Com Views, o seu último álbum saído ainda no ano passado (!), Drake havia cristalizado, como então escrevemos, o seu som e a sua identidade, definitivo descolar do hip hop mais convencional (se é que alguma vez o artista de Toronto foi “convencional” em coisa alguma) e abraçar, mais do que o R&B e a pop há muito predominantes nos seus trabalhos, da música assumidamente de dança, directamente apontada à pista. Uma amálgama estilística hoje muito em voga mas de que, em bom rigor, ele é o grande artífice desde So Far Gone, lançado em 2009 pela O.V.O, editora por si criada e que, no entretanto, se vai tornando num império com mais e mais artistas (nunca banais, oiça-se Roy Woods, por exemplo) no seu filão. Aliás, Drake é, depois de Timbaland e dos The Neptunes, um dos grandes responsáveis pela circunstância de o hip hop se ter transformado em matéria definitivamente pop, música de massas comerciável (não necessariamente comercial), simultaneamente elevando, e muito, os padrões de qualidade da própria pop – pensar na pop que se fazia há uns 10 anos atrás e na de agora é raciocínio que permite extrair, felizmente, diferenças abismais. Tudo isto enquanto, no plano artístico, foi também abrindo uma auto-estrada para todo um novo modo de fazer rap: emocional, intimista, sensitivo, e onde o canto já não é nem adorno para preencher refrões, nem momento para as mulheres também participarem. Não, o canto (masculino) passa a ser protagonista tão ou mais importante do que o rap propriamente dito, momento em que o hip hop passa a gerar verdadeiras “canções”. Drake ficará sempre na história como um dos – senão “o” – grande impulsionador de todo um novo (e infindável) R&B produzido nos dias de hoje, no qual o “R” deixa de ser “rythm” para ser “rap” – Rap and Blues? Trap and Blues? Pode ser, talvez.

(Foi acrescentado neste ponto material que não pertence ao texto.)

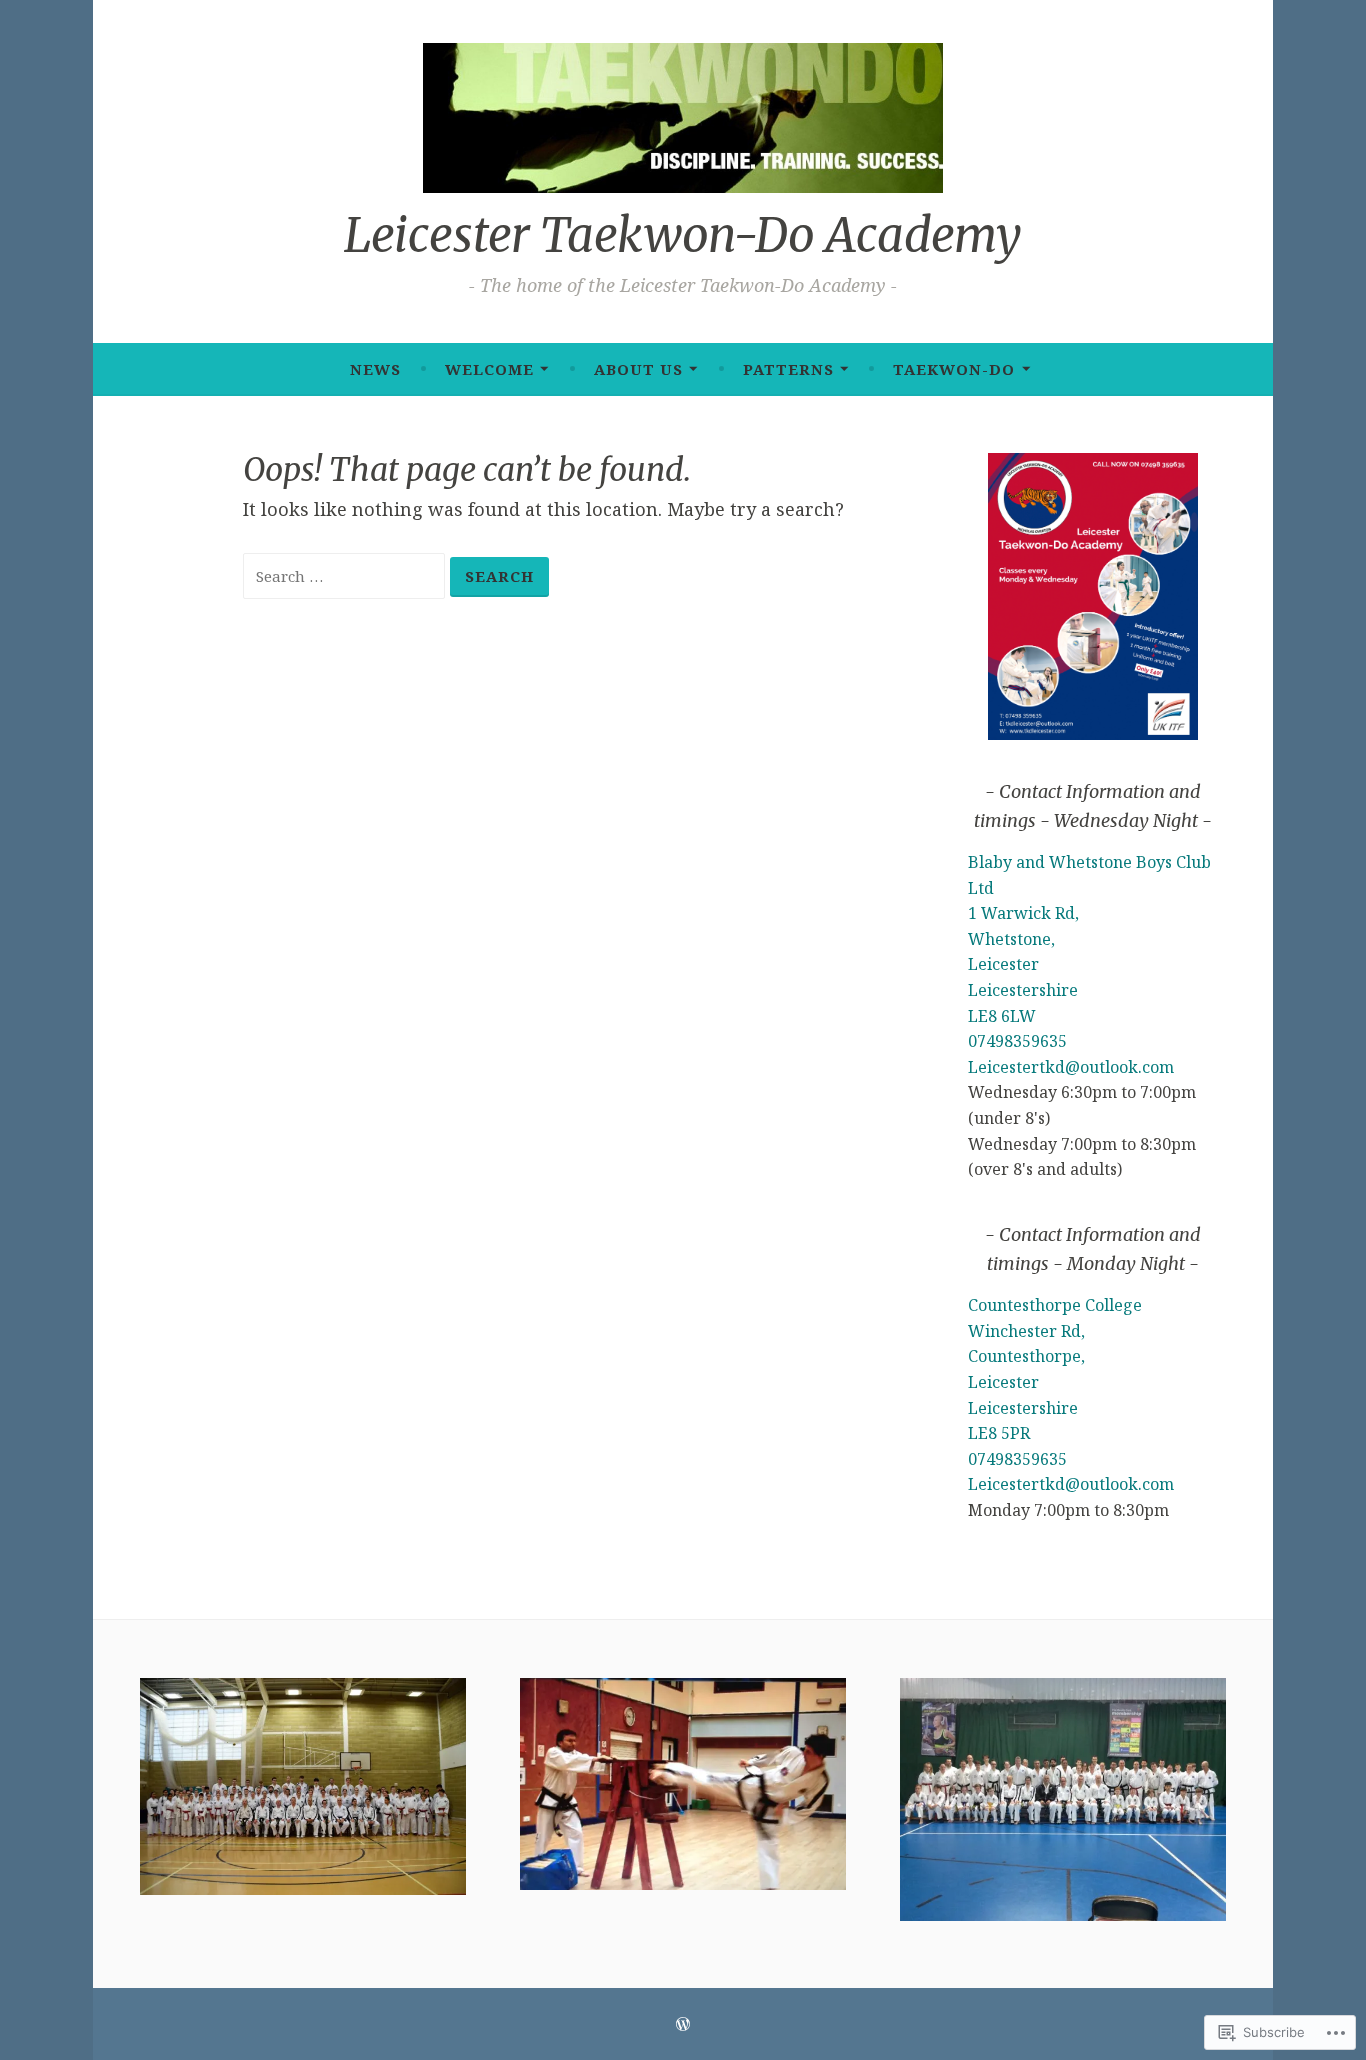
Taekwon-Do (954, 369)
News (375, 369)
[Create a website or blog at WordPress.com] (683, 2024)
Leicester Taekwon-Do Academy (683, 235)
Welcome (489, 369)
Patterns (788, 369)
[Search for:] (346, 575)
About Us (638, 369)
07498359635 (1017, 1041)
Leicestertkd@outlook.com (1071, 1067)
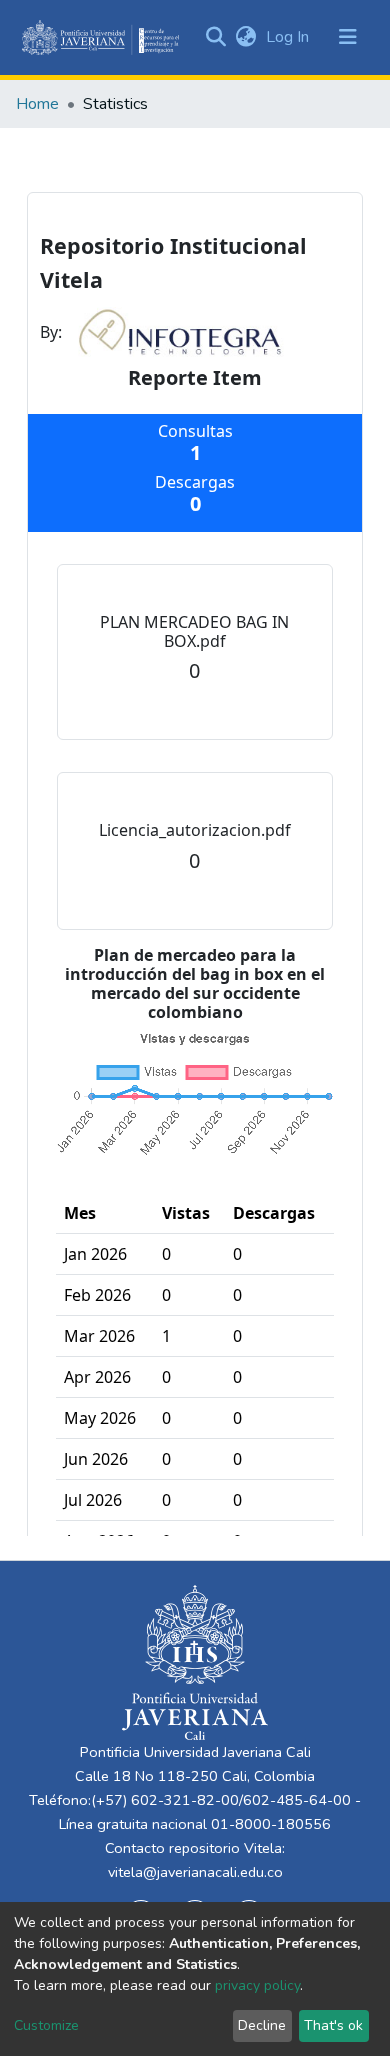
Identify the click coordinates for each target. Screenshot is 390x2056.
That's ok (333, 2025)
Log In (289, 37)
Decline (262, 2025)
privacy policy (257, 1985)
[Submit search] (215, 37)
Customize (46, 2025)
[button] (245, 37)
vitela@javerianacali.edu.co (195, 1872)
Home (37, 104)
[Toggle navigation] (348, 37)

Não demorou muito, pois, para que artistas pop “tradicionais” (i.e., fora do espectro hip hop a que Drake originalmente pertence) passassem a incluir – quando não a centrar – nos seus processos de composição produtores e songwriters do universo hip-hop, assim se consumando aquele que é, até à data, o grande acontecimento-transformação da música do século XXI: a omnipresença do hip hop e seus derivados (sobretudo o trap e o grime, aqueles que, pelo menos hoje, estão mais na berra) em quase tudo o que se faz, desde Lady Gaga aos Arctic Monkeys, de Miley Cyrus ou Rihanna aos Tame Impala. Aliás, o facto de Drake recentemente se ter indignado pelo facto de “Hotline Bling” ter sido premiada nos Grammys na categoria de melhor canção rap e não na categoria pop é sintomático desta “hip-hopização” da pop actual (e mil vezes isto à “reggaetonização” de que a mesma padeceu há uns anos atrás) e, mais do que isso, da ambição descomplexada de artistas originalmente ligados ao hip hop em abraçarem públicos generalistas. A bem dizer, Drake, na sua determinação e, até, arrogância (e é sempre preciso um bocadinho dela quando se rompe com estereótipos ou convenções), foi fundamental na legitimação desse gesto artístico corajoso dentro de um género tradicionalmente purista e de nicho como o hip hop (como o punk ou o fado, por exemplo).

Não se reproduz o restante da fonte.